Throughout the semester of Phage Hunting this has become my motto that I have sticked to the entire time. Since the beginning, I have failed to even obtain evidence for the presence of phages. I was stuck like this for the first two months of the course. Because I have continued to try to find phages, I have now obtained data from my restriction enzyme electrophoresis and an image of my phage from an electron microscope. I’m now in the process of archiving my discoveries, something I thought I would never be able to do in the first few weeks of phage hunting.
Phage hunting has taught me that the only way to succeed is to learn from failures and mistakes. In every plaque assay that I created I would always end up with a nice bacterial lawn with no evidence whatsoever of the presence of phages. I would end up with this same result for two months straight. Day in and day out I would follow the same procedures for isolation to end up getting nothing again. I even had to collect four different soil sample from different places across campus At one point a slight glimmer of hope appeared in which a small clear spot was observed on one of my plates. However, that hope was soon dashed as when I streaked the clear spot to test if it was a plaque, it simply turned out to be another bubble. At this point I was completely disappointed as I’ve spent a month and a half wasting two and a half hours every Monday and Wednesday to end up with no results. At that point I was ready to drop the course as I felt as though I would not end up with any data to create a presentation or write a final term paper.

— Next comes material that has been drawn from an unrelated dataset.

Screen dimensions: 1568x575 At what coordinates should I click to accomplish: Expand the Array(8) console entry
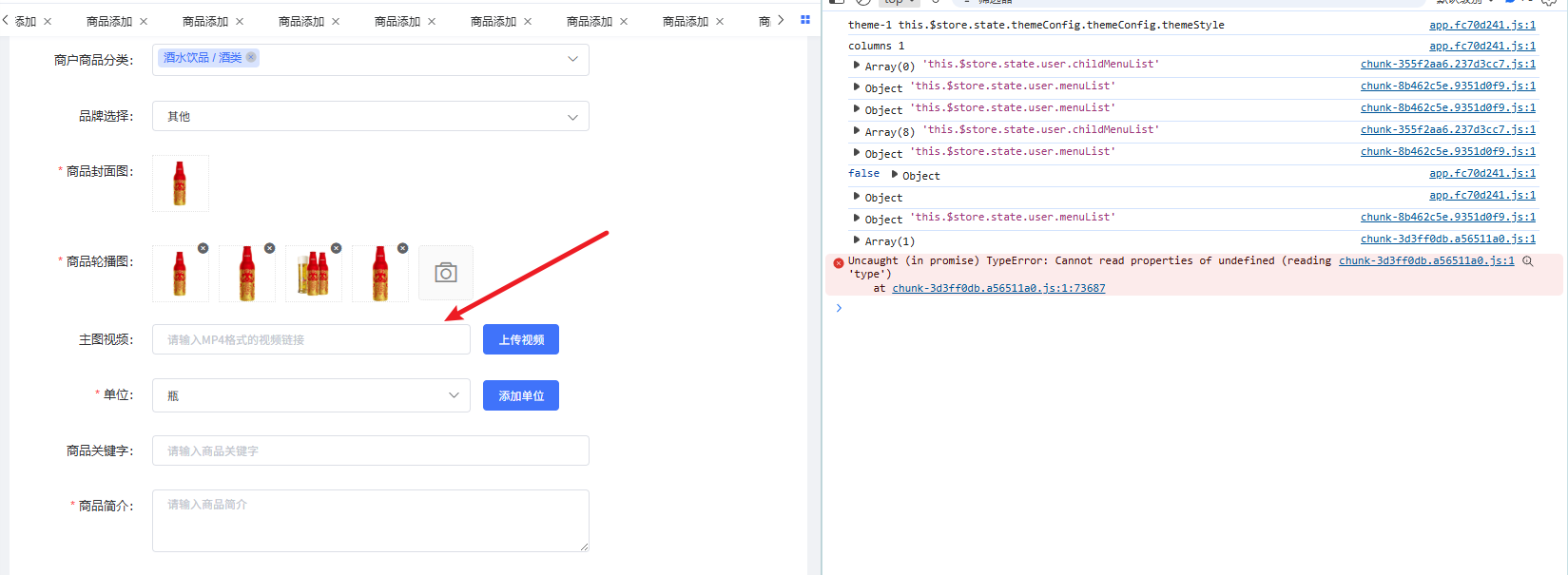[857, 131]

However, through some divine intervention, also known as Wendy, I was finally able to obtain a phage that I could isolate and finally begin the process of getting to know my phage. I had been looking forward to doing this since the beginning of the year. As I began to isolate my phage I felt more and more like I was becoming a scientist. I finally felt that the time I spent each day was actually worth it as now I was finally producing results that I could measure and observe. Since the day I finally obtained my phage and I going through the entire project with no other obstructions. I had isolated my phage through streaking and calculated the phages concentration. I then got to finally see my phage when I viewed it under the electron microscope. At that moment I realized that despite all of my failures I was still able to find my own phage and characterize it. This made me believe that success is almost certain, it only takes a certain amount of patience, determination, and stamina to finally reach it.
Success is not simply a straight path that you can follow easily. It is in fact a series of paths that mostly end in deadens from which you must blackout from and start a different path that will again most likely end up in a dead end. However one of those paths will finally be the correct one and success will finally be found Many of today’s discoveries could never have happened if the person simply gave up their work. For instance Einstein was not simply able to conjure up his well known equation E=mc^2 in a matter of a single day with no mistakes. He had to spend many months experimenting and deriving equations that simply were not correct. If Einstein had decided to give up the first time he failed he would have never been able to calculate any of his commonly known and frequently used equations as well I would never have obtained a picture of a phage that I was finally able to find and isolate.